Öyle Ampute Milli Takımı kurmakla kupa kaldırmakla hiçbir sorun çözülmüyor. Evet, onların en büyük engeli biziz aslında... Otobüste onlar için tahsis edilen yerleri bile biz işgal ediyoruz. Tretuarlarda görme engelliler için yürüyüş yolu yapılıyor ama on metre sonra karşılarına aydınlatma direği çıkıyor ya da o yola araç parkediliyor bir yüreği engelli tarafından...Çok az sayıda engelli vatandaşımız sanatsal ya da sportif faaliyetlere katılabiliyor. Çoğu yıllarca sokak yüzü görmeden hayatını kaybediyor. Çok önemli bir kısmı da şiddete maruz kalıp cinsel tacize uğruyor. Vatandaş, çoluğu-çocuğu, anası-babası dışarı çıkabilsin diye yeni yeni icatlar geliştirmek zorunda kalıyor.
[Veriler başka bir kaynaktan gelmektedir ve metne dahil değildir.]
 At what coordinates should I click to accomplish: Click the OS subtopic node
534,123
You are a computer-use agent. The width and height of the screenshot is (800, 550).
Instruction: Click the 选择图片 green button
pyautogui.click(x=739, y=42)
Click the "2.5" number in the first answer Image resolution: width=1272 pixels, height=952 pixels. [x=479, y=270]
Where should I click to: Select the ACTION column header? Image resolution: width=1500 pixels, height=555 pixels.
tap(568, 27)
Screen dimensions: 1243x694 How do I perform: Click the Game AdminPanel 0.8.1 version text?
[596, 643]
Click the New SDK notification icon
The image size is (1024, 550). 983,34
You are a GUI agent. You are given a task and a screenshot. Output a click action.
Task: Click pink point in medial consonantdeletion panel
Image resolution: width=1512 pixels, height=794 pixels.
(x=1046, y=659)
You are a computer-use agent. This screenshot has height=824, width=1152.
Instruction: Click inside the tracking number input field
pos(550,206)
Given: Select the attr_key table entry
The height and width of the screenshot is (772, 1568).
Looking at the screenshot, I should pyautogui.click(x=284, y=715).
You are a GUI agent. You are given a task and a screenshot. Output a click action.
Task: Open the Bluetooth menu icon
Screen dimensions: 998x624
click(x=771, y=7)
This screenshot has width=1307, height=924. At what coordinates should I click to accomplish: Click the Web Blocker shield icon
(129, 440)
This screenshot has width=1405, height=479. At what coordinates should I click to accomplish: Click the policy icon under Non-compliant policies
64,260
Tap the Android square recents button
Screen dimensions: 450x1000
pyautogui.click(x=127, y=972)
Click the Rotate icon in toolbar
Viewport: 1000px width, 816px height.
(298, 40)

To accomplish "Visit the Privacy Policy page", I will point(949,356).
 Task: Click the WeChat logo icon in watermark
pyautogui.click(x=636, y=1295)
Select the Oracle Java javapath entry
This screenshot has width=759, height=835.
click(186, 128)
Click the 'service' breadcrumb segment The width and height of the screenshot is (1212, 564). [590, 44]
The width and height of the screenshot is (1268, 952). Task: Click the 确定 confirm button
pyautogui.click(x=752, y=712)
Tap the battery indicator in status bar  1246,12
Düşünün; binasına kendi imkanlarıyla derme çatma asansör yapanlar bile var...

Tabi hükümetimizin çalmayla çırpmayla ve dolandırmayla ilgili o kadar çok sorunları var ki, bu konulara bir türlü eğilemiyor. Şu anda işleri başından aşkın o yüzden ne desek boş. Klasik olacak ama asıl engelliler onlar çünkü pis işler yüzünden ülkedeki asıl zorluklara bir çare bulamıyorlar...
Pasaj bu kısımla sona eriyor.